▸ Brief
Starting with the line that contains "Task: Open the Beneficiary Name editor icon" and going on through the line that contains "point(670,47)", recast the material below as a numbered list with any blank lines left out.

▸ Data section

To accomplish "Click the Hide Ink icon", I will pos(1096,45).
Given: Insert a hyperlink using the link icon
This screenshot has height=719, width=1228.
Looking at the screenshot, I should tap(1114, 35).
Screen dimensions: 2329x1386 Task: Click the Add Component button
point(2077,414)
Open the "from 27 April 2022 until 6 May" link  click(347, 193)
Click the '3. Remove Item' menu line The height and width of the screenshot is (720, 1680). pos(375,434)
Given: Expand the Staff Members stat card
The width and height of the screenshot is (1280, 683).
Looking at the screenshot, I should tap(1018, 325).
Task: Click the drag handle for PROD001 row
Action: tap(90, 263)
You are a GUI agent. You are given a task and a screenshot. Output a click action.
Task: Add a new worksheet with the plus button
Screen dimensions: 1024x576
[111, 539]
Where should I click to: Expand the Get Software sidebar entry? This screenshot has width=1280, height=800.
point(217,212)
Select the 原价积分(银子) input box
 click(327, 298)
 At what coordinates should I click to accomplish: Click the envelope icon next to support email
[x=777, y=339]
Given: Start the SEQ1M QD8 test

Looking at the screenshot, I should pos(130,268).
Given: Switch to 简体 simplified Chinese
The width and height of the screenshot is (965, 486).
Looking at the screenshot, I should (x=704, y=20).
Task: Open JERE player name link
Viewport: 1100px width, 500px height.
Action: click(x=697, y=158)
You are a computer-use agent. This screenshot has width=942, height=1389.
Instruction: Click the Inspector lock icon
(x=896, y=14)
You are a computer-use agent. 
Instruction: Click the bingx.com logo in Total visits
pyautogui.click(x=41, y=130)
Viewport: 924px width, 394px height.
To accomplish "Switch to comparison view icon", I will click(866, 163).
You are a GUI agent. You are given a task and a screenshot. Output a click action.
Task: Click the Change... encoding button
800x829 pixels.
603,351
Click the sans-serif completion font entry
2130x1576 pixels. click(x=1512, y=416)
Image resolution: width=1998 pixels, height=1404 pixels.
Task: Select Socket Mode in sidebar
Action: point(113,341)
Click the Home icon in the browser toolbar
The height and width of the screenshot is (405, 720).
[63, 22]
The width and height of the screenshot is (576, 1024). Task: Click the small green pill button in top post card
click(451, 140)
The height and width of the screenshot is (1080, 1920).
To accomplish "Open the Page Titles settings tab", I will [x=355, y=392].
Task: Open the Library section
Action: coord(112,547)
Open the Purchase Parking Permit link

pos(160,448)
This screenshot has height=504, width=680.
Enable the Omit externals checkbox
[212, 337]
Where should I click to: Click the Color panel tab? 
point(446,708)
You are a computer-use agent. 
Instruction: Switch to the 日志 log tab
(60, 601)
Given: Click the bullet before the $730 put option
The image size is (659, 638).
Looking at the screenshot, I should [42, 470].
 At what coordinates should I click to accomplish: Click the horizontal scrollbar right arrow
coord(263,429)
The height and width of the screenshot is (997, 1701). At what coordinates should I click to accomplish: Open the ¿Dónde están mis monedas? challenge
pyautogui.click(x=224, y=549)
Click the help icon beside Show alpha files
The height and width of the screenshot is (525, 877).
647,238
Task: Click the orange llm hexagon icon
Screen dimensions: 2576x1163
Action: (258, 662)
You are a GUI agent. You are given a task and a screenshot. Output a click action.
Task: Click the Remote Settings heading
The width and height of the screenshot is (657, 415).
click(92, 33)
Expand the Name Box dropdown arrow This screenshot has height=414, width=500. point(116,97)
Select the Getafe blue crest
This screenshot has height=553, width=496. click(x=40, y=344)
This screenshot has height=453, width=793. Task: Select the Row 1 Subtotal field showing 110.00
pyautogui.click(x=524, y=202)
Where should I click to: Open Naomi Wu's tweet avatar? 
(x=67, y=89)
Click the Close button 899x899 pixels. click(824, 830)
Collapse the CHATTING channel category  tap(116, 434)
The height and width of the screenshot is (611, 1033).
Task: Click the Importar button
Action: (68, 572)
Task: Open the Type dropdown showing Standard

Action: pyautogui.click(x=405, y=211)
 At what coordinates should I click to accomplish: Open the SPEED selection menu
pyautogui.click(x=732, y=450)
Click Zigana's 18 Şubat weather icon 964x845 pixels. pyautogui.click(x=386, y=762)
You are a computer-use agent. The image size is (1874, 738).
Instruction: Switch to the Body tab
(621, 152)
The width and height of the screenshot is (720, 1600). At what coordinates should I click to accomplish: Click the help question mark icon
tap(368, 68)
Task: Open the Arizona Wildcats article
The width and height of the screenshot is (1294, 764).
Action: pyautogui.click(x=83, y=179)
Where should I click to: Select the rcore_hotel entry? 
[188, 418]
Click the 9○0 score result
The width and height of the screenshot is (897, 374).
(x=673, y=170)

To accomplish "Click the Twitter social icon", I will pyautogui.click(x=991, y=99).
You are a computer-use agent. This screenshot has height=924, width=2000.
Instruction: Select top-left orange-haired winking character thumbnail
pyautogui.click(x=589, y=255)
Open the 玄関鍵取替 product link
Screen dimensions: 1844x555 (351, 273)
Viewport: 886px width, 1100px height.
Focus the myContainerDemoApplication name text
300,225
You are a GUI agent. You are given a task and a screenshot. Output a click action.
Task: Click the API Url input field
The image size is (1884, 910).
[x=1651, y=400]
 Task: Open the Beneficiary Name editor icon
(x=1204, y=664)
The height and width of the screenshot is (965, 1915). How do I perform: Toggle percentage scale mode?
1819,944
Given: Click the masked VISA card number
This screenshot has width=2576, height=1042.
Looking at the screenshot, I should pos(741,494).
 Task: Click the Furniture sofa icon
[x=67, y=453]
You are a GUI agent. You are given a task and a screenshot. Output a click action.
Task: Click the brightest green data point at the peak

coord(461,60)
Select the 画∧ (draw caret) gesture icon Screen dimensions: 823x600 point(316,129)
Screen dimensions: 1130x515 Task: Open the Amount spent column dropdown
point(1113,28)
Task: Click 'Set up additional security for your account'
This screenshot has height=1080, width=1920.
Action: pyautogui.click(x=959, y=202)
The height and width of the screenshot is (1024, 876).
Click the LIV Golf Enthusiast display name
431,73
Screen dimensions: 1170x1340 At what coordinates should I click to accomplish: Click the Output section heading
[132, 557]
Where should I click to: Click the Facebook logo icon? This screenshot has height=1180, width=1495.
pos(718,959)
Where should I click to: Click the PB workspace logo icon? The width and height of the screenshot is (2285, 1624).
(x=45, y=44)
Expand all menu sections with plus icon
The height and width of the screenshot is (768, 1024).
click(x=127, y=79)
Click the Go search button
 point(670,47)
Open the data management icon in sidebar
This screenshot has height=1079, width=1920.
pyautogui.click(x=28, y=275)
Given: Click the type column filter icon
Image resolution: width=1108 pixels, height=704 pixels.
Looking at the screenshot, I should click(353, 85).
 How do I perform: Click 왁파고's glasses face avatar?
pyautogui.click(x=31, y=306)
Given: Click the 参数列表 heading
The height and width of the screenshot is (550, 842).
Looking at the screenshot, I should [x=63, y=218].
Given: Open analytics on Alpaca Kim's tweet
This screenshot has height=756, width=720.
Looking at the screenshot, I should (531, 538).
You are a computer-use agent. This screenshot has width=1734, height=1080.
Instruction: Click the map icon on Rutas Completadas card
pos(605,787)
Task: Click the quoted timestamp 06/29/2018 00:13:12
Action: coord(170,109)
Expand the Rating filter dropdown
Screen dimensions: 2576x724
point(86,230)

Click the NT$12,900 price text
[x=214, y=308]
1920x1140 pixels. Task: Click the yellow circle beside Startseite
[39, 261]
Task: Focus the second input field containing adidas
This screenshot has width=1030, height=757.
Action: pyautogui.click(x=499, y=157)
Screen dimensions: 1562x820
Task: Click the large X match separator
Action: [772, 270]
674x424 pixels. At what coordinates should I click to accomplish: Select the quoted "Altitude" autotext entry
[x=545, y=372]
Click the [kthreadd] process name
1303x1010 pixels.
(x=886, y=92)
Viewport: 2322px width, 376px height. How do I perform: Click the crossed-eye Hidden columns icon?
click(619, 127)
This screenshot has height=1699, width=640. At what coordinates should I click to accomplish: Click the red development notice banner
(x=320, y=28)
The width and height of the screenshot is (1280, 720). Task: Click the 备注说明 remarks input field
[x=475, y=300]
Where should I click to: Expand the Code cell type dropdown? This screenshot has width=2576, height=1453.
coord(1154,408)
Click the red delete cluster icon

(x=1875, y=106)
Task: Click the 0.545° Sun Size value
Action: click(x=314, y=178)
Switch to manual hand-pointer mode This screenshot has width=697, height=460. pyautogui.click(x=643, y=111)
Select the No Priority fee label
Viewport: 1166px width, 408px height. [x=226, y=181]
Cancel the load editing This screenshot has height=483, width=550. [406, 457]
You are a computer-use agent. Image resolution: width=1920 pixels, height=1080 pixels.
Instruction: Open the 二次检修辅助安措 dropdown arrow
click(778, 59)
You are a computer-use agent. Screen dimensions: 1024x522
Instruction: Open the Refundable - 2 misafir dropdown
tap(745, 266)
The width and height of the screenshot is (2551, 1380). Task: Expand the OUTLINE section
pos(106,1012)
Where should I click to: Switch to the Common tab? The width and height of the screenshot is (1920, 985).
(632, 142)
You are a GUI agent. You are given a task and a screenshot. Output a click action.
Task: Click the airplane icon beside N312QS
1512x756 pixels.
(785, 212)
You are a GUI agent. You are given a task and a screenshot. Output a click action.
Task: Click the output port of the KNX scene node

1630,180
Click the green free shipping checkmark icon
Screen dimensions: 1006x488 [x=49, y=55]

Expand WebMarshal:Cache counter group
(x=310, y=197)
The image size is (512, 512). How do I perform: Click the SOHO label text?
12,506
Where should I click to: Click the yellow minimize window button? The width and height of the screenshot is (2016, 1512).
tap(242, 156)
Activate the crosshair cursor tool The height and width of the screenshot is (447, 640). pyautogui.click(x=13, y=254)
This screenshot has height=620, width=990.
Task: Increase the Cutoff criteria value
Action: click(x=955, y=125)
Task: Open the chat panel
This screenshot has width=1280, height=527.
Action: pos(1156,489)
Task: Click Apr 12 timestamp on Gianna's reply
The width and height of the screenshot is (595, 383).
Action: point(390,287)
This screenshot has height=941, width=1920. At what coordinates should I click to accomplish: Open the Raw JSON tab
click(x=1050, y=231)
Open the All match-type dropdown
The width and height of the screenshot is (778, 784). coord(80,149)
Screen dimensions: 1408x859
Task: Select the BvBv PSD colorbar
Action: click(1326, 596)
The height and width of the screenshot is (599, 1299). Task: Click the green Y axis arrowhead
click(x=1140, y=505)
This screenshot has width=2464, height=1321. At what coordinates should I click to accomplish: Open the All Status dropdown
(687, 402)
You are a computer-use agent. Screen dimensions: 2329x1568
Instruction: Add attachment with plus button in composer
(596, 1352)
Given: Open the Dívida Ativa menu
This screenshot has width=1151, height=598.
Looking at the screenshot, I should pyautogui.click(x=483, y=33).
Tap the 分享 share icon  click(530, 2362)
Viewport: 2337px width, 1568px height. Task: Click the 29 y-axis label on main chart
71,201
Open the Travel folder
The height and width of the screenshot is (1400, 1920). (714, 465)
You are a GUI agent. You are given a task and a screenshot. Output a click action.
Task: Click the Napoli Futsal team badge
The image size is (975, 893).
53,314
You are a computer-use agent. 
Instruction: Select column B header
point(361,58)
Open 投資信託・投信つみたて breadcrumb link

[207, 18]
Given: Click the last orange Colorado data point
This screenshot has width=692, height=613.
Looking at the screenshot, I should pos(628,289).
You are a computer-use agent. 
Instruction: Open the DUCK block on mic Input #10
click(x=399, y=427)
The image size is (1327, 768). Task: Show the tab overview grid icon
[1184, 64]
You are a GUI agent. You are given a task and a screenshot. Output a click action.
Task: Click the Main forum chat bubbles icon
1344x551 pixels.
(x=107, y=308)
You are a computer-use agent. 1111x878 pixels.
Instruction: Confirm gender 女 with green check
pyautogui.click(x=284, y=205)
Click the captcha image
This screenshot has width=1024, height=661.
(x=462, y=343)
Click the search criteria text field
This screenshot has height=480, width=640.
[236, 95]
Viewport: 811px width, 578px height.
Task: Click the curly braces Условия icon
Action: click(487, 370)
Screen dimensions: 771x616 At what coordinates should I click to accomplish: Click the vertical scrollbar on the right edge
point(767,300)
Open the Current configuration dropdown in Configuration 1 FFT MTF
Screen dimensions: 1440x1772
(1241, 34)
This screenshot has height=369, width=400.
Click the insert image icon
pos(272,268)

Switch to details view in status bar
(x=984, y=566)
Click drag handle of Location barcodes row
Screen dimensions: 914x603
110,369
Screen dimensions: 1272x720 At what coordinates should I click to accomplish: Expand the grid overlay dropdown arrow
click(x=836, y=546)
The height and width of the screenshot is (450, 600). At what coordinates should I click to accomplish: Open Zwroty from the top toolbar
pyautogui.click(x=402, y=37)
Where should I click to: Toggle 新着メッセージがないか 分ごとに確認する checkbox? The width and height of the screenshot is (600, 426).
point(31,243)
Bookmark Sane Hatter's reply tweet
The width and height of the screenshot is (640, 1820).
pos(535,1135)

▸ Completed exercise
1.  Task: Open the Beneficiary Name editor icon
2. (x=1204, y=664)
3. The height and width of the screenshot is (965, 1915). How do I perform: Toggle percentage scale mode?
4. 1819,944
5. Given: Click the masked VISA card number
6. This screenshot has width=2576, height=1042.
7. Looking at the screenshot, I should pos(741,494).
8.  Task: Click the Furniture sofa icon
9. [x=67, y=453]
10. You are a GUI agent. You are given a task and a screenshot. Output a click action.
11. Task: Click the brightest green data point at the peak
12. coord(461,60)
13. Select the 画∧ (draw caret) gesture icon Screen dimensions: 823x600 point(316,129)
14. Screen dimensions: 1130x515 Task: Open the Amount spent column dropdown
15. point(1113,28)
16. Task: Click 'Set up additional security for your account'
17. This screenshot has height=1080, width=1920.
18. Action: pyautogui.click(x=959, y=202)
19. The height and width of the screenshot is (1024, 876).
20. Click the LIV Golf Enthusiast display name
21. 431,73
22. Screen dimensions: 1170x1340 At what coordinates should I click to accomplish: Click the Output section heading
23. [132, 557]
24. Where should I click to: Click the Facebook logo icon? This screenshot has height=1180, width=1495.
25. pos(718,959)
26. Where should I click to: Click the PB workspace logo icon? The width and height of the screenshot is (2285, 1624).
27. (x=45, y=44)
28. Expand all menu sections with plus icon
29. The height and width of the screenshot is (768, 1024).
30. click(x=127, y=79)
31. Click the Go search button
32.  point(670,47)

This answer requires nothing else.